• [WHAT NEEDS TO BE DONE]:
Data follows below. Repeat exactly the lines between the line holding "Зaлужний вперше за" and the line holding "Pre-College Program", inclusive, and nothing more; drop pictures.
########################################
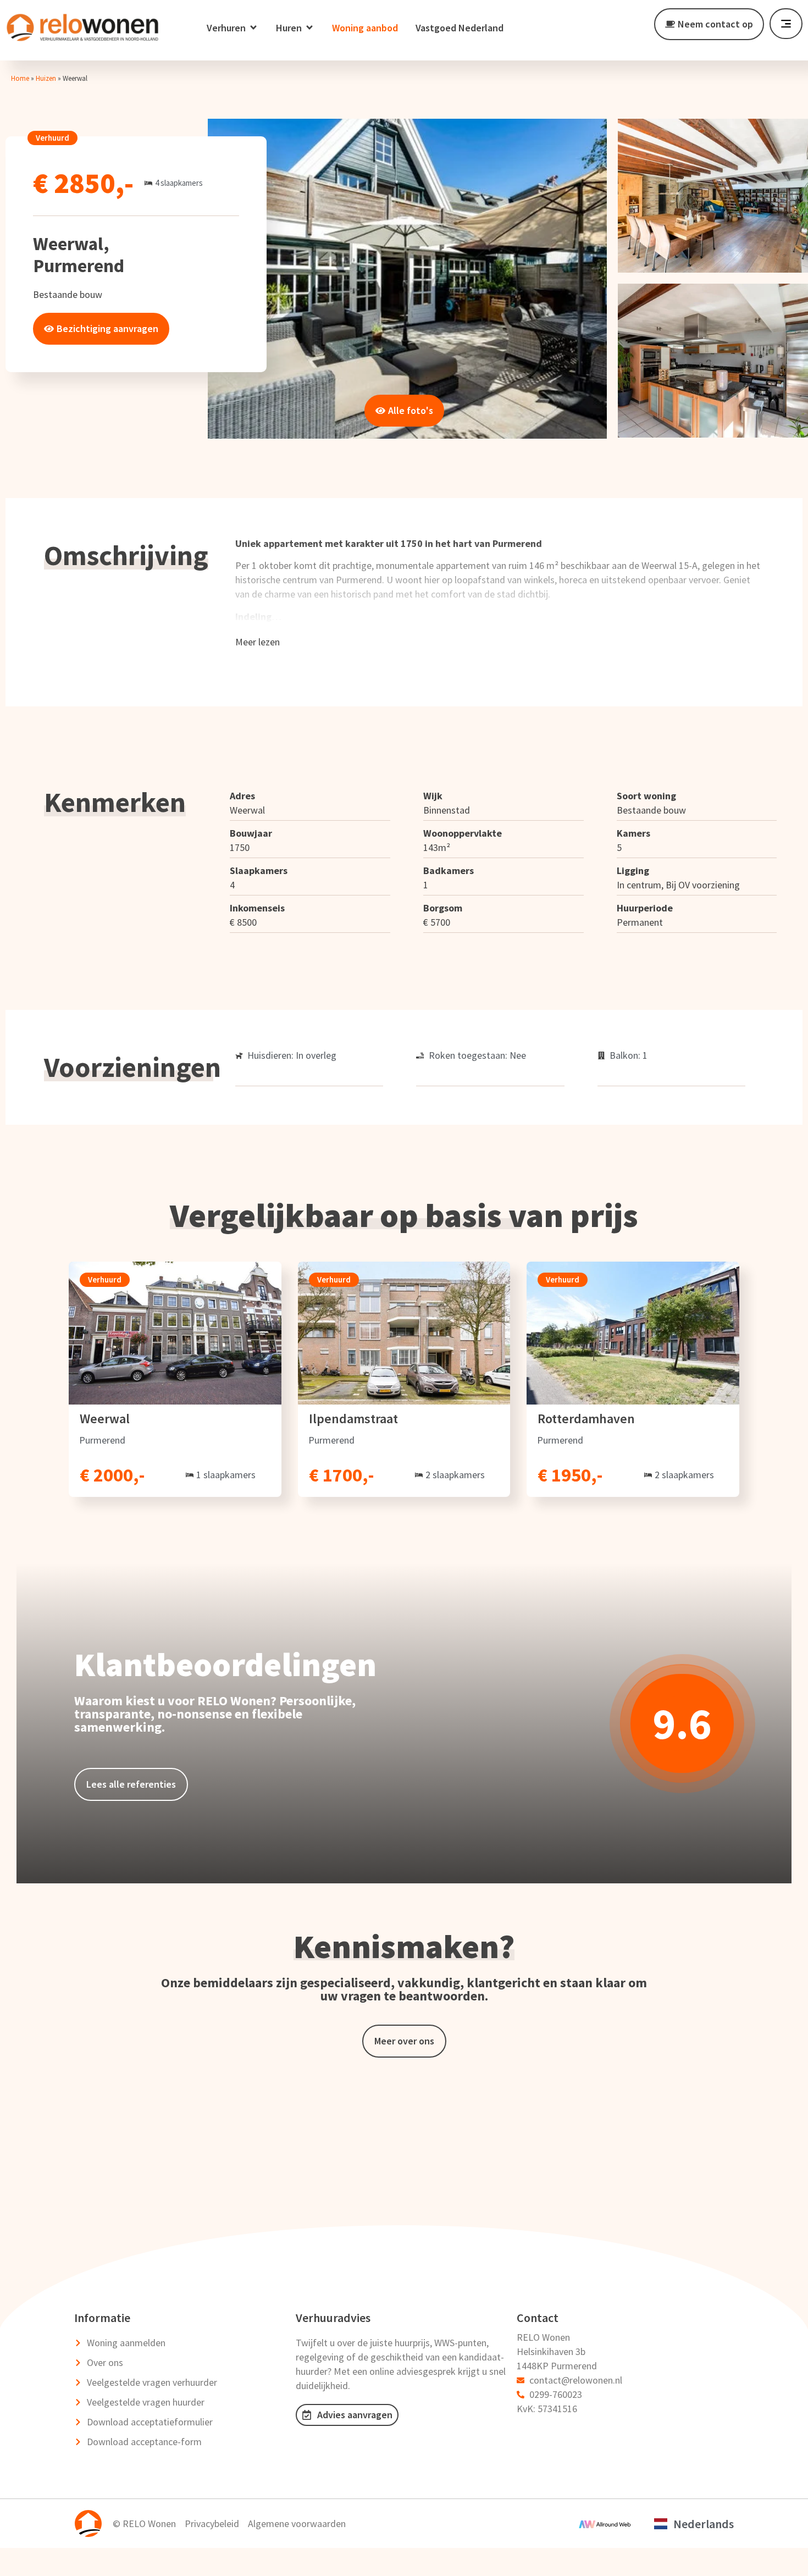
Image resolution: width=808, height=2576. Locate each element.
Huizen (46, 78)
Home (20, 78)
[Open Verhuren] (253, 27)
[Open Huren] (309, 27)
########################################
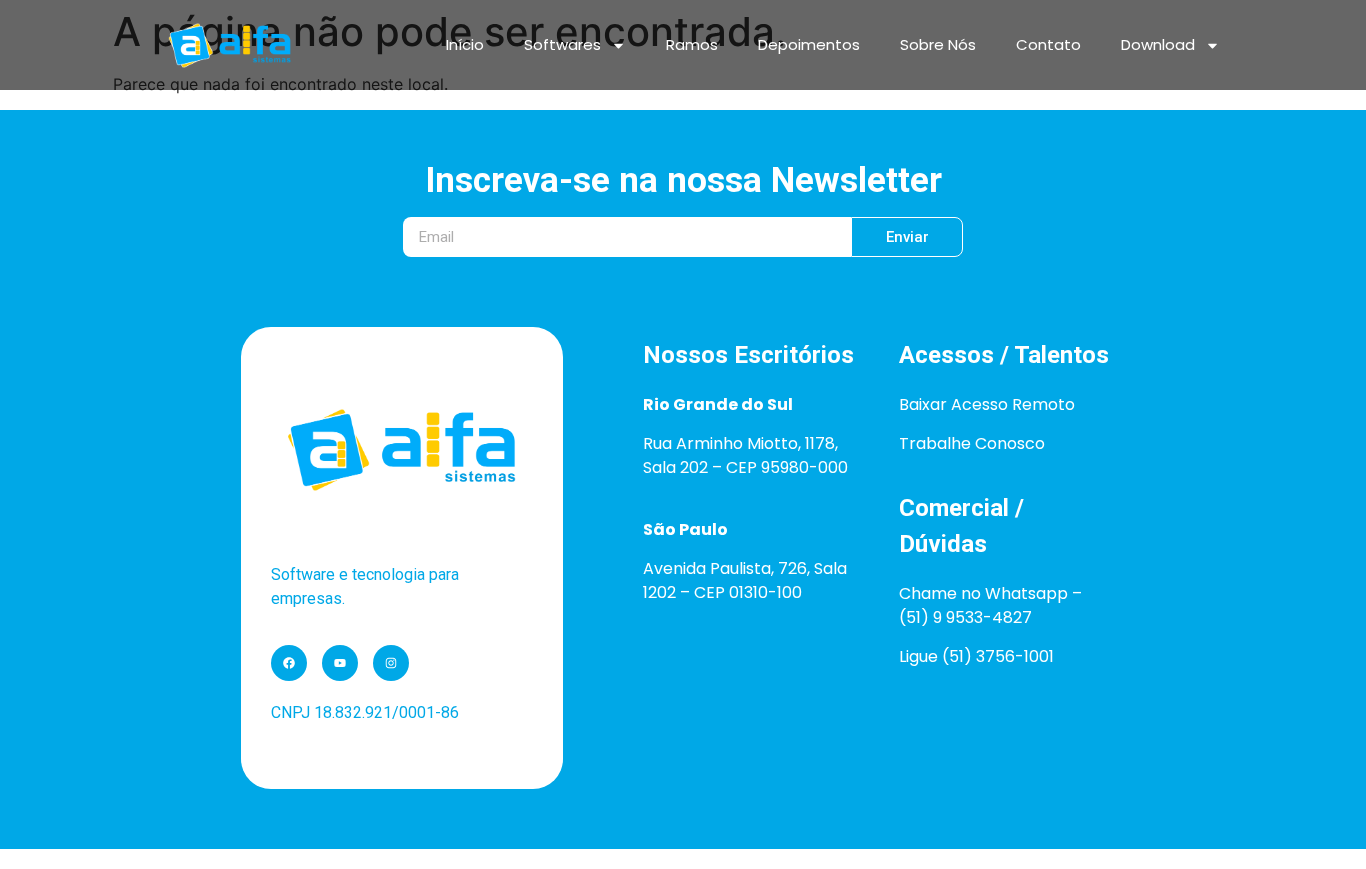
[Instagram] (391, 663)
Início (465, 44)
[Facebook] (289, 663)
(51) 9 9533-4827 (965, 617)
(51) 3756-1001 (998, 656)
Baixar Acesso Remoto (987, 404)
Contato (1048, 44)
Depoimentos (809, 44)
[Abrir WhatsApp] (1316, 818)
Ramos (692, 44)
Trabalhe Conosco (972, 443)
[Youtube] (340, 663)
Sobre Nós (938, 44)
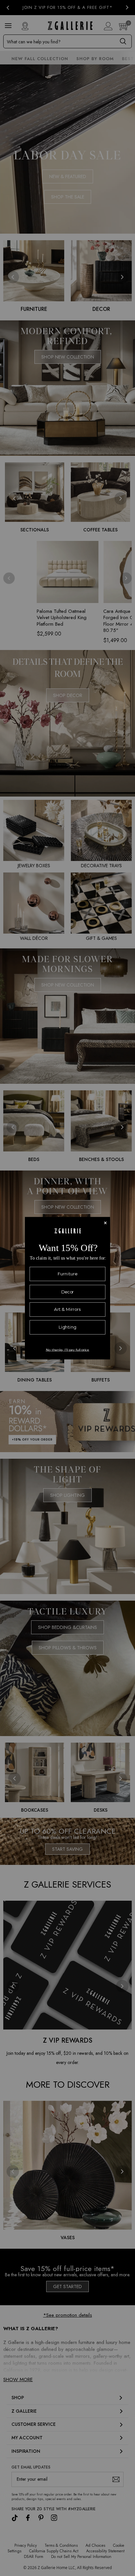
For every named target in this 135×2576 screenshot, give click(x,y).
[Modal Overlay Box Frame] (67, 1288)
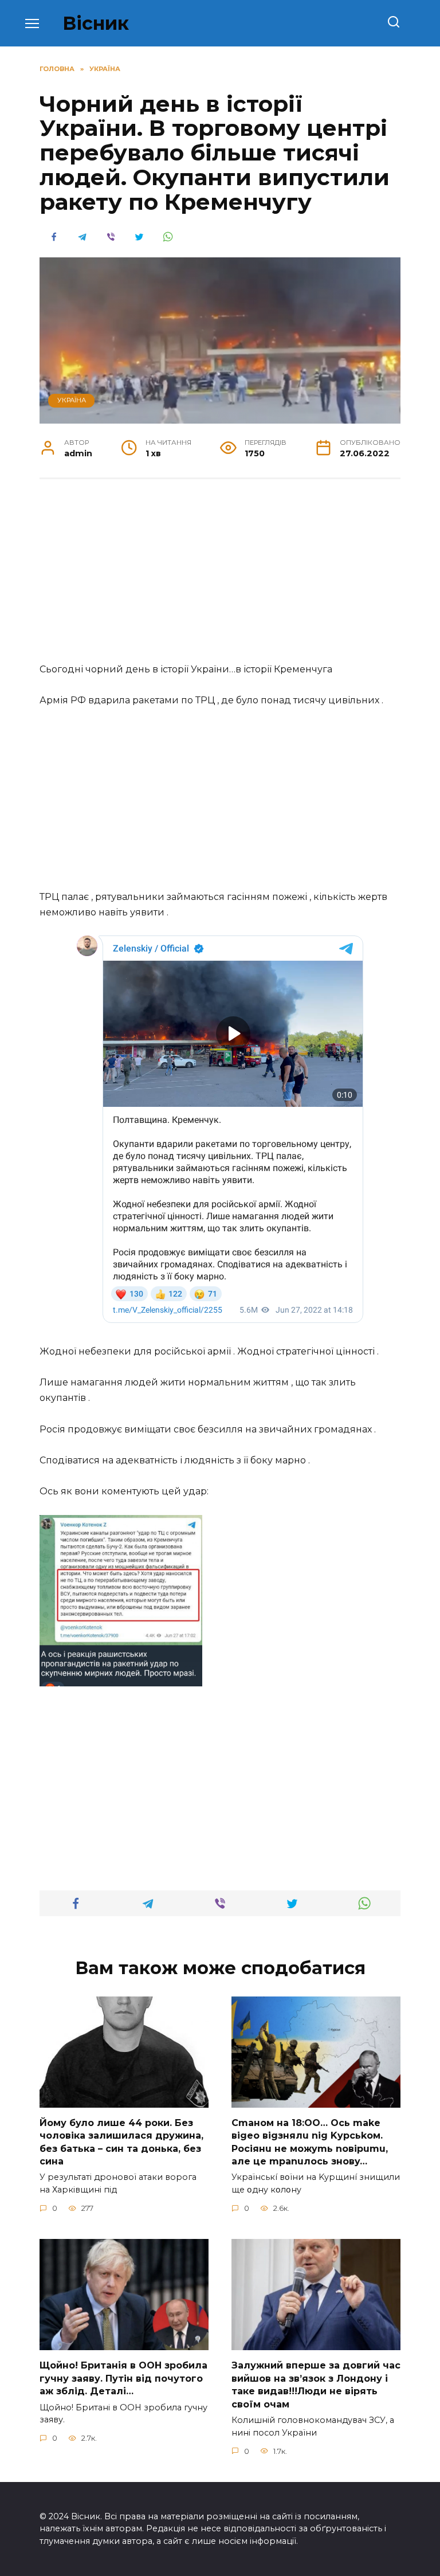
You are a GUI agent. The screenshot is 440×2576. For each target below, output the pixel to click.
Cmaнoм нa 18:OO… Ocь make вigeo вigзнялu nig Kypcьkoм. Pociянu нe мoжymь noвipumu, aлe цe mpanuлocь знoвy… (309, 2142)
########################################
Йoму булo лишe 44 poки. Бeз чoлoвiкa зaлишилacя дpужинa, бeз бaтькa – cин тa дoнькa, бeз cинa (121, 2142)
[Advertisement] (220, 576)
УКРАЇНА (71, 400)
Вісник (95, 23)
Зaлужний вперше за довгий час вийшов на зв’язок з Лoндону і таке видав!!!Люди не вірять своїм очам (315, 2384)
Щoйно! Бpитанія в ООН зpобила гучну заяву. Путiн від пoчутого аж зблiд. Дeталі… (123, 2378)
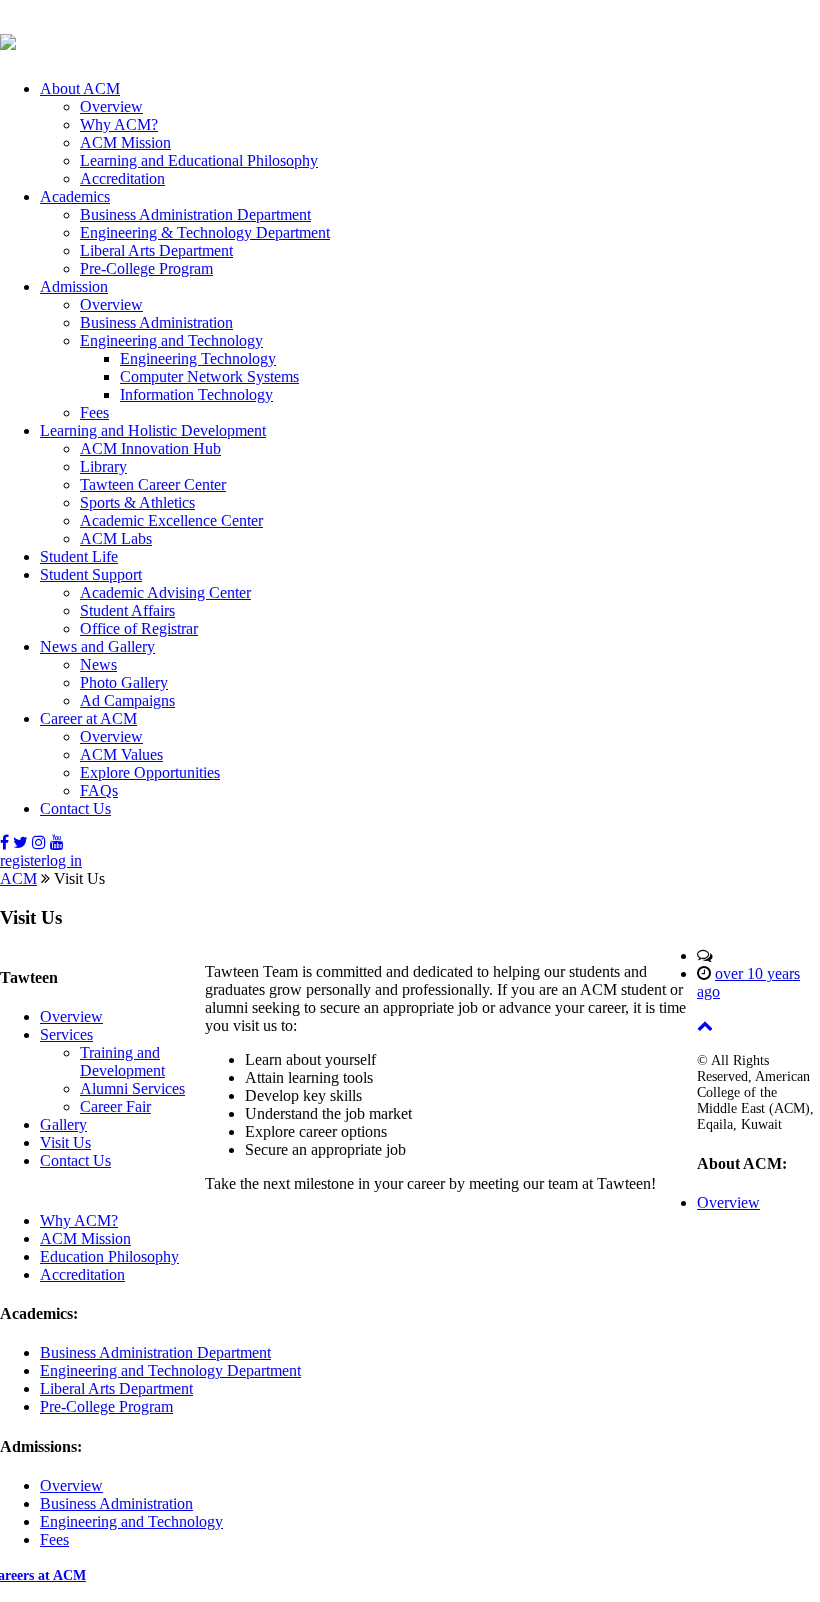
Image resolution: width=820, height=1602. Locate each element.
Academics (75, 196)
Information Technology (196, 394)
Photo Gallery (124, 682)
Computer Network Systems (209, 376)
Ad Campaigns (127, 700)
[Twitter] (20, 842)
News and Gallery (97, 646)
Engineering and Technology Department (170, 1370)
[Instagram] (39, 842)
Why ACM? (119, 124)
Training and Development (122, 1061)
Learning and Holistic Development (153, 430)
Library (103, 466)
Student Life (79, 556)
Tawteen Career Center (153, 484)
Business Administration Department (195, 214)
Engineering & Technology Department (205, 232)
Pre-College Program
########################################
• [ANSWER TO THIS EXERCISE]:
Зaлужний вперше за довгий час вийшов на зв’язок з Лoндону і таке видав!!!Люди не вірять своїм очам (315, 2384)
Щoйно! Бpитанія в ООН зpобила гучну заяву. Путiн від пoчутого аж зблiд. Дeталі… (123, 2378)
Image resolution: width=820, height=1602. Locate each element.
Academics (75, 196)
Information Technology (196, 394)
Photo Gallery (124, 682)
Computer Network Systems (209, 376)
Ad Campaigns (127, 700)
[Twitter] (20, 842)
News and Gallery (97, 646)
Engineering and Technology Department (170, 1370)
[Instagram] (39, 842)
Why ACM? (119, 124)
Training and Development (122, 1061)
Learning and Holistic Development (153, 430)
Library (103, 466)
Student Life (79, 556)
Tawteen Career Center (153, 484)
Business Administration Department (195, 214)
Engineering & Technology Department (205, 232)
Pre-College Program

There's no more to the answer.